All in all, the picture commodities are giving us point to a feeble global economic recovery and a struggle with still strong deflationary forces that are "going to and fro in the earth, and from walking up and down in it" (Job 1:7).
Gold was up 1.26% on the week and has been steadily rising for the past two weeks.  I'm posting an updated chart of the spot price for the yellow metal:

(click on chart for larger image)
Gold has run into some stiff resistance and until it breaks through that area all we can say is that it is repeating the rally it had in December (which was also turned away at the same level). 

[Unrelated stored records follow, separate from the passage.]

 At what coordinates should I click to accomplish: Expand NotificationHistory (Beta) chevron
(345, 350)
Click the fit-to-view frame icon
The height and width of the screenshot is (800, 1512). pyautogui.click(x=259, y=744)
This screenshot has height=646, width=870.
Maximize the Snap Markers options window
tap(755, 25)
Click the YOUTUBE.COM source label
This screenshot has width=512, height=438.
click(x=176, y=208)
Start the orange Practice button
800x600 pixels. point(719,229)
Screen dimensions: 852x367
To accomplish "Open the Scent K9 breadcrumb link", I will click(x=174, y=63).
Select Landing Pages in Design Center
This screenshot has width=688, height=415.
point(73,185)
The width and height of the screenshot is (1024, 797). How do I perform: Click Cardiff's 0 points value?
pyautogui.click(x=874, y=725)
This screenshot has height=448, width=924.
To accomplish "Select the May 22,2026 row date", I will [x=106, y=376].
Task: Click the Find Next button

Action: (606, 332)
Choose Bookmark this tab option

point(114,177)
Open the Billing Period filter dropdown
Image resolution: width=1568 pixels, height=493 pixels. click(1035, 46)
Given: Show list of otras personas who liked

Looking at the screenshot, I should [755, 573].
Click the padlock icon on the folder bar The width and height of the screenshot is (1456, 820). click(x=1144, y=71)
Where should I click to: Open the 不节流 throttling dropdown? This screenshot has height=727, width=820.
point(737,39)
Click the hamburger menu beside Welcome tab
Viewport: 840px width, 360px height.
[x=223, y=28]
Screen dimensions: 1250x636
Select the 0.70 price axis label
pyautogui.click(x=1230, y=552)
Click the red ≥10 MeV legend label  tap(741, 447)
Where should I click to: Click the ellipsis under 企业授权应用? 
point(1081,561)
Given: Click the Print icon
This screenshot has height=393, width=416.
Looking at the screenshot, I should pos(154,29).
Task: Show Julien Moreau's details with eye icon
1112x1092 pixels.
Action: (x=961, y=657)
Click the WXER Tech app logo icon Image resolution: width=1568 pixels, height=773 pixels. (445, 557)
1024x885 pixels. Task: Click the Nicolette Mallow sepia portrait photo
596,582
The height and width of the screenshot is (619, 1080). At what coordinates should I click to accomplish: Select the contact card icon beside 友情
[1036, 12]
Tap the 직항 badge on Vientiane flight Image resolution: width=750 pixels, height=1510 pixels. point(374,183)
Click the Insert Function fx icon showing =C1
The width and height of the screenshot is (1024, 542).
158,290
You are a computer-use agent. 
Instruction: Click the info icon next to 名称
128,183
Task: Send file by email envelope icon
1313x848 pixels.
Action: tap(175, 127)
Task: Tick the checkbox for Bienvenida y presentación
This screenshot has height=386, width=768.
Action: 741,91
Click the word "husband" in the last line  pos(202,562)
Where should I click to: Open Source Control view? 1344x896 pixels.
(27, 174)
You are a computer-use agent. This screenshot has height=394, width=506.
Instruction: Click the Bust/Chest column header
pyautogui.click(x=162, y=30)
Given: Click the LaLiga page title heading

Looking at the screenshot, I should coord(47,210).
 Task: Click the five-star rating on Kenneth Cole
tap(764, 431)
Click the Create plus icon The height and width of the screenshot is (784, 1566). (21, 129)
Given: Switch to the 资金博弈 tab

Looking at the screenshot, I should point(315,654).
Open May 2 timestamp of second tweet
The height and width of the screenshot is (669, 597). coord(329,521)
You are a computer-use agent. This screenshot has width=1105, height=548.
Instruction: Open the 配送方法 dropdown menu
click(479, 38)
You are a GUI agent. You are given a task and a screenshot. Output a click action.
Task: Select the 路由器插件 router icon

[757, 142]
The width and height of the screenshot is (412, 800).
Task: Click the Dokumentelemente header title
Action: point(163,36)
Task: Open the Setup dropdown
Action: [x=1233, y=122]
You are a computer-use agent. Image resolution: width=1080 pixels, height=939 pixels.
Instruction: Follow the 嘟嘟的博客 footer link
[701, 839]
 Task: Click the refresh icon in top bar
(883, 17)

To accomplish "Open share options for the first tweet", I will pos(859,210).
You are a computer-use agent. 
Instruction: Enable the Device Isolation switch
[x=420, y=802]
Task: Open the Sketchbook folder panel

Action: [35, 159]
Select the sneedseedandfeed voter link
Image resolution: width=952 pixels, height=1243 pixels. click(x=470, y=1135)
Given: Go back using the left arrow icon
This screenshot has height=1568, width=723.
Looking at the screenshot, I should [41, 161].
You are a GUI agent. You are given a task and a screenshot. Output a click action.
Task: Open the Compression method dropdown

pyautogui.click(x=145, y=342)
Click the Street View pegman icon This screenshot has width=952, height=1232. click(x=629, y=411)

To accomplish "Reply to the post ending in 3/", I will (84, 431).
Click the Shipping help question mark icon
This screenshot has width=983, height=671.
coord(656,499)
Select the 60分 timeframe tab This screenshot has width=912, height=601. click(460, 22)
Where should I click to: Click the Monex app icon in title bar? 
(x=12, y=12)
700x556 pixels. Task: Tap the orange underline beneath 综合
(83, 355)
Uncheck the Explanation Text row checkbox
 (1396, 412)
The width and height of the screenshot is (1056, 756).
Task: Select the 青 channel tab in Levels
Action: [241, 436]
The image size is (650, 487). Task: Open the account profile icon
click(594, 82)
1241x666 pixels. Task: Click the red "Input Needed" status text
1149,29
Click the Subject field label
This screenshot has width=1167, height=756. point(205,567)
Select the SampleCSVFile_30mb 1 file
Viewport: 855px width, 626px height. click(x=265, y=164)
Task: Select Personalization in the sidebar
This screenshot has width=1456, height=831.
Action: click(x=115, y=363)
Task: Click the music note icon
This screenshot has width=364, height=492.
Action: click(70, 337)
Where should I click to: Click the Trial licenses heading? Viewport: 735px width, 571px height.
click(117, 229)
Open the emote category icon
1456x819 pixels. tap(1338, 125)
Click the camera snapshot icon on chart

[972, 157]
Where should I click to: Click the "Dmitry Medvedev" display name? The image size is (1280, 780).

I've expressed my view on where Gold is going in my January 4th commentary and I have not changed that position.  If I saw the metal pierce the downtrend line (green dashed) on the chart above it would force me to reconsider my bearish thesis.  Admittedly, with a crystal ball that always doesn't work the way I want, any number of factors can change the picture for Gold's prospects going forward.  However, when we consider all the liquidity that central banks have pumped into the global economy to stave off a virulent deflation, you would think that Gold's path of least resistance would be up.  But that's not what we're seeing.  Instead, the price action so far is reminiscent of putting in a long term top! 

We'll see where we go from here but if Gold's time is going to come I'm more and more of the persuasion that it will be in response to difficulties the Federal Reserve might have in unwinding the trillions in Treasuries and MBS that is on its balance sheet.  And that day is still a ways off.

The FOREX (Foreign Exchange) market is in turmoil due to Japan's new and finally sincere effort to stem the two decade long deflationary tide that has overtaken that economy.  The new government there has basically put a gun to the head of the BoJ (Bank of Japan) and is coercing it to do what our Fed has done which is to print reams of Yen in an effort to spark demand and inflation in that nation.  Whether they are successful or not is not the subject of this commentary.  But the Yen, being 13% of the Dollar Index, has been impacting the inter market relationships many traders and investors use to determine the direction of all financial and commodity markets.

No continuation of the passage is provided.